The cryptocurrency landscape is witnessing a stark disparity as Bitcoin currently trades at $67,300, while approximately four out of ten altcoins are languishing at their lowest price points in history. This significant gap reveals a narrative of capital concentration that is rarely straightforward.
The “Altcoins Near ATL” indicator, monitored by Darkfost, a recognized author at CryptoQuant specializing in on-chain market analysis, assesses the proportion of cryptocurrencies, excluding Bitcoin, Ethereum, and stablecoins, that are trading close to their all-time lows. Recently, this figure has reached 38%, indicating that over one-third of the altcoin market has nearly lost all its gains.
The data from this indicator, covering the period from July 2022 to February 2026, showcases not only the current statistics but also their trajectory. The ratio experienced a sharp spike from late 2022 into early 2023, compressed during the 2024 bull cycle, and has since risen back toward these stress levels, even as Bitcoin surpassed $100,000 last year. This scenario illustrates that two assets can diverge in their movements simultaneously.
The struggles of many altcoins can primarily be attributed to institutional inflows favoring Bitcoin. The approval of spot Bitcoin ETFs in the United States in January 2024 directed considerable liquidity specifically towards BTC. This influx did not distribute evenly across the broader market, leading to a concentration of capital at the upper tiers of market capitalization.
Moreover, the total number of listed crypto assets has surged since 2021, resulting in the same amount of speculative capital being spread across an increasing number of tokens. This dilution explains part of the observed weakness, particularly in light of higher interest rates that have further tightened market conditions. When alternative investments offer better returns, risk appetite diminishes, impacting speculative assets at the highest risk levels.
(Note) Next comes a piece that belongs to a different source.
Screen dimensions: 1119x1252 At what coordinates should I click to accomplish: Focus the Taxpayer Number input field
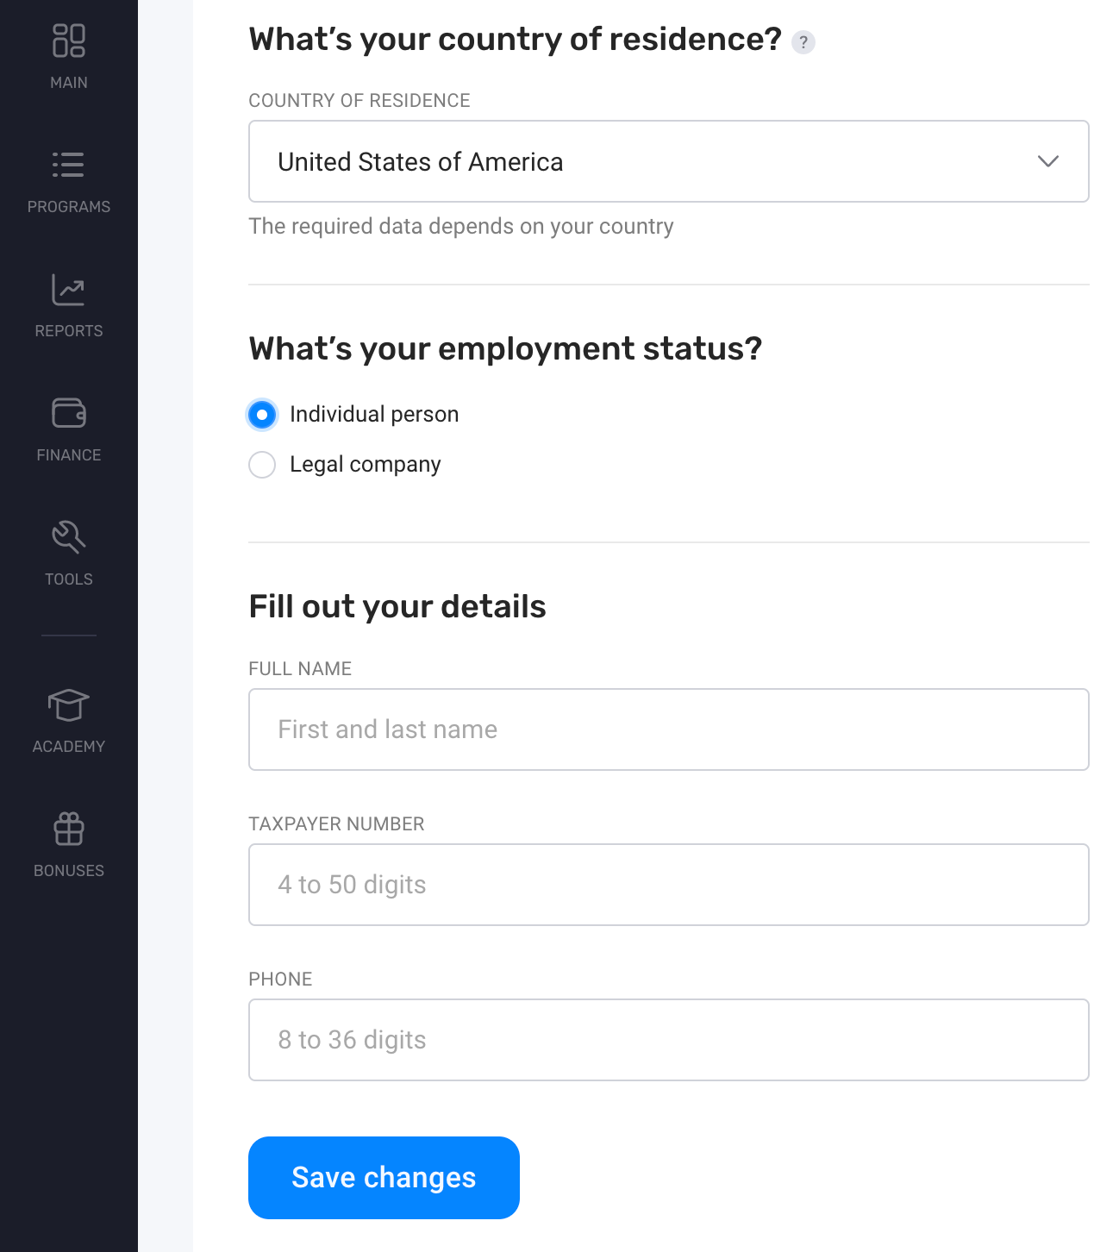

Historically, readings near 38% have occurred before, notably in late 2022, mid-2023, and briefly in early 2024. Each of these instances preceded varying degrees of rotation back into altcoins as Bitcoin stabilized and overall sentiment improved. While this pattern is noteworthy, it lacks sufficient repetitions to serve as a reliable predictor.
Currently, with nearly 40% of altcoins nearing their historical lows, the pressure from sellers is likely diminishing. This scenario suggests that the marginal seller has fewer tokens left to offload, which could lead to an easing of selling pressure. However, it is essential to differentiate between market exhaustion and a genuine reversal. Exhaustion indicates a slowdown in selling, while a reversal requires new demand to emerge, necessitating distinct conditions and catalysts.
For substantial capital to flow back into smaller assets, Bitcoin would likely need to show stability or achieve another upward movement. Historical rotation cycles have often favored a select group of altcoins while leaving many behind, and the current average of 38% encompasses a wide array of tokens, not differentiating between those with real utility and those that peaked briefly.
While the data presents a picture of stress within the altcoin market, it remains ambiguous whether this stress indicates the beginning of a prolonged downturn or is nearing its end. In 2022, similar figures marked a true cycle bottom, whereas in 2023, they indicated only a temporary flush before a subsequent rally. The chart may appear similar in both scenarios until a pivotal change occurs, which is influenced by macroeconomic conditions and Bitcoin“s trajectory—factors that the altcoin ATL ratio cannot control or predict.
As it stands, the 38% figure is historically significant. The future implications of this data point—whether it represents a bottom or a ceiling—remain to be seen.